[Vorliegender Text]:
Der Husten der mich bis dahin gequält hatte war mittlerweile fast komplett verschwunden.
Was daran lag das die Ärzte in dem neuen Krankenhaus die täglichen Inhalationen mit Ventavis komplett abgesetzt hatten.

Während der Wartezeit lernte ich eine sehr nette Dame kennen die nun schon seit zehn Jahren Lungentransplantiert war.  Ich muss sagen das mir ihre Geschichte sehr geholfen hat mit dem Thema Transplantation umzugehen.  Denn selbst wenn ich gesagt habe das es für mich kein wenn und aber in dieser Hinsicht gab, war das ganze doch nicht so einfach zu verarbeiten. 
Natürlich machte ich mir Sorgen.
Würde ich die OP überhaupt überleben?
Wie viele Jahre hatte ich überhaupt noch nach der Transplantation?
Wie würde die Reha Zeit sein?
Wie würde sich mein Leben verändern?

[Bereitgestellte Angaben]:

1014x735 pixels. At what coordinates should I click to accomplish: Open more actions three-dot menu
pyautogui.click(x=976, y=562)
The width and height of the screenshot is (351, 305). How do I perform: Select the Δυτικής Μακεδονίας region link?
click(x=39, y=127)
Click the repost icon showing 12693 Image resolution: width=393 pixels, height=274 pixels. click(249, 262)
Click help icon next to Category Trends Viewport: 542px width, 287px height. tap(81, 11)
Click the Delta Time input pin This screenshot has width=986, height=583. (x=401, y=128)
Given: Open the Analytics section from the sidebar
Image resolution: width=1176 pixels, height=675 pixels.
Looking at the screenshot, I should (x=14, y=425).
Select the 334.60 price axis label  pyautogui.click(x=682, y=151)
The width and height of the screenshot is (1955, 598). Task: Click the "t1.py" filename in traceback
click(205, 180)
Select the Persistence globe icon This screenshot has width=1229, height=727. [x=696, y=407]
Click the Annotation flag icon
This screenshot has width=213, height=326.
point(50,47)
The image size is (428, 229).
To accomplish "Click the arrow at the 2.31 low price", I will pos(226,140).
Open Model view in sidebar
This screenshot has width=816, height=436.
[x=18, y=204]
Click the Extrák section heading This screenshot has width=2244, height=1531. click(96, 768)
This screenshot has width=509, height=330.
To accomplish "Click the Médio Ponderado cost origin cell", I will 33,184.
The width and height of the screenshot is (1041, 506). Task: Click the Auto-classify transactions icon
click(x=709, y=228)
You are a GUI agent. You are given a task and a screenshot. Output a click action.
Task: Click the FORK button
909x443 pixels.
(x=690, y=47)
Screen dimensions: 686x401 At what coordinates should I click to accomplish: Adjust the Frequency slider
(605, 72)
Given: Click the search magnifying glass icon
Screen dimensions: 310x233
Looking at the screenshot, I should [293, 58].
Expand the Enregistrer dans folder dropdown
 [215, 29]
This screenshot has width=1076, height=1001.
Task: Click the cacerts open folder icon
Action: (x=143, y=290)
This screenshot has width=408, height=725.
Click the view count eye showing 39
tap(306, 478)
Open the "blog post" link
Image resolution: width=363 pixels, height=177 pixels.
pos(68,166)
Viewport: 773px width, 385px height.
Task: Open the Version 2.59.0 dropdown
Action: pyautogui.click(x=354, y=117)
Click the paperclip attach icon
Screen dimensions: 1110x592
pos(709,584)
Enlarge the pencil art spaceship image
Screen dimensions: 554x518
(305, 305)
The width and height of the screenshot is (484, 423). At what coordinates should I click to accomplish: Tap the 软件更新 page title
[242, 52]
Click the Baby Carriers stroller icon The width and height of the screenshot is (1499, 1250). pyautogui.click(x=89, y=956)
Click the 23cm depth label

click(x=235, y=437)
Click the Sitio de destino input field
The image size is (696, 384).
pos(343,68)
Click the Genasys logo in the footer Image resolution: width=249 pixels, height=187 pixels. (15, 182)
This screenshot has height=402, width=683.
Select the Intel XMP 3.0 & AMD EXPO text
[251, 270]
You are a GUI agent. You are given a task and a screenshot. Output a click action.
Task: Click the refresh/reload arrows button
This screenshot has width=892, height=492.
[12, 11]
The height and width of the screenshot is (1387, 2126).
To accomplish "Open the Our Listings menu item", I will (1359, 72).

[Verständnis prüfen]:
1. Welche Fragen zur bevorstehenden Transplantation stellt sich die schreibende Person im Erfahrungsbericht?
2. Seit wie vielen Jahren war die Dame, die im Erfahrungsbericht während der Wartezeit auftaucht, lungentransplantiert?
Die Zeilen braucht man hier nicht.

[Lösungen]:
1.
- Würde ich die OP überhaupt überleben?
- Wie viele Jahre hatte ich überhaupt noch nach der Transplantation?
- Wie würde die Reha Zeit sein?
- Wie würde sich mein Leben verändern?

2. Seit zehn Jahren.